Amor e Boa Vontade
Estava aqui, como qualquer ser humano normal, vendo vídeos no YouTube, quando me deparei com este vídeo do professor Clóvis de Barros Filho sobre o livro Fundamentos da Metafísica dos Costumes, de Immanuel Kant. Com o peito cheio de brio, baixei o livro e li. Não foi fácil, mas foi uma das melhores experiências intelectuais que já tive na vida.
(veja o vídeo e depois volte aqui)
"A inteligência, o dom de apreender as semelhanças das coisas, a faculdade de julgar, e os demais talentos do espírito, seja qual for o nome que se lhes dê, ou a coragem, a decisão, a perseverança nos propósitos, como qualidades do temperamento, são sem dúvida, sob múltiplos respeitos, coisas boas e apetecíveis; podem entanto estes dons da natureza tornar-se extremamente maus e prejudiciais, se não for a boa vontade que deles deve servir-se e cuja especial disposição se denomina caráter. O mesmo se diga dos dons da fortuna. O poder, a riqueza, a honra, a própria saúde e o completo bem-estar e satisfação do próprio estado, em resumo o que se chama felicidade, geram uma confiança em si mesmo que muitas vezes se converte em presunção, quando falta a boa vontade para moderar e fazer convergir para fins universais tanto a imprudência que tais dons exercem sobre a alma como também o princípio da ação. Isto, sem contar que um espectador razoável e imparcial nunca lograria sentir satisfação em ver que tudo corre ininterruptamente segundo os desejos de uma pessoa que não ostenta nenhum vestígio de verdadeira boa vontade; donde parece que a boa vontade constitui a condição indispensável para ser feliz."
Confesso que me emocionei com tamanha sabedoria, não sem antes ler umas dez vezes somente este parágrafo. Quando finalmente entendi, me lembrei de uma passagem de outro sábio do passado que diz mais ou menos assim: "Amai a Deus sobre todas as coisas e ao próximo como a si mesmo." Kant não cita Deus, mas veja que o princípio é exatamente o mesmo, se traduzirmos a palavra AMOR por BOA VONTADE. Tradução necessária já que a palavra amor foi tão desastradamente distorcida através do tempo. Talvez sem saber disso, Kant teve a brilhante sacada de ressignificar a palavra amor, no entendimento de Jesus, ao mesmo tempo que Jesus continua encantador por sua simplicidade.
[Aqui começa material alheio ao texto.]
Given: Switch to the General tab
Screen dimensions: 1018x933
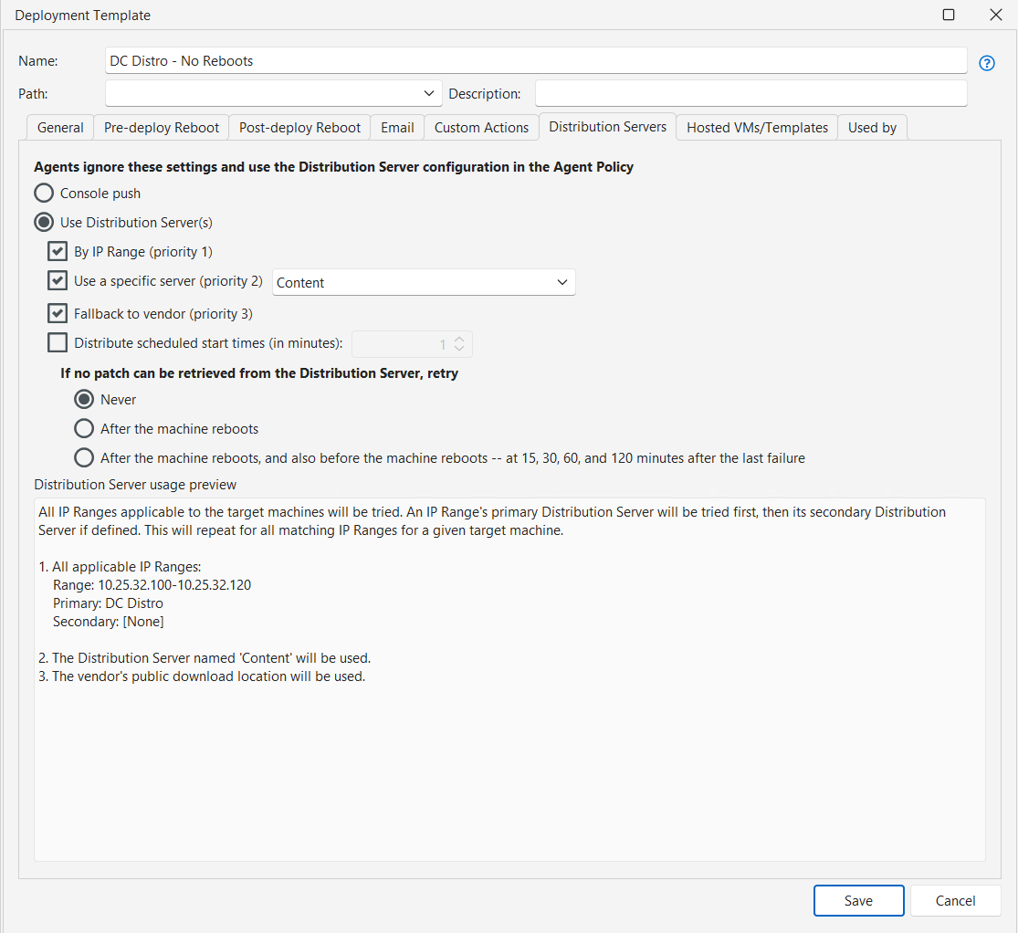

Esta experiência me levou a pensar por que se perde tanta energia contrapondo a filosofia e a religião, duas formas de pensar tão significativas e complementares. A Filosofia com a ingrata tarefa de penetrar as inteligências mais duras e a Religião com a sensibilidade de penetrar os corações mais dóceis. É de se lastimar que ambas têm sido relegadas ao esquecimento e até mesmo ao ridículo. Ainda mais lastimável a falência da educação por não estimular a autonomia do pensamento livre e crítico. Hoje tudo se resume a uma briga de torcidas.
Mas, para além de alimentar o ranço (palavra da moda) com a emburralização (esta inventei agora) da sociedade dos nossos tempos, haveremos de celebrar um dia a descoberta do velho sábio que existe dentro de cada um de nós. Haveremos de nos esforçar muito para ao longo de muitos anos descobrir que afinal a vida era muito simples, bastava colocarmos em tudo aquilo que fizermos um pouco de AMOR ou de BOA VONTADE (como queira chamar) e perceber que Jesus e Kant tinham razão. Este será o empreendimento de toda uma vida, porque afinal amar pode ser mais difícil do que ler Kant. Por enquanto só espero ter feito jus ao leite materno. Gratidão, professor Clóvis!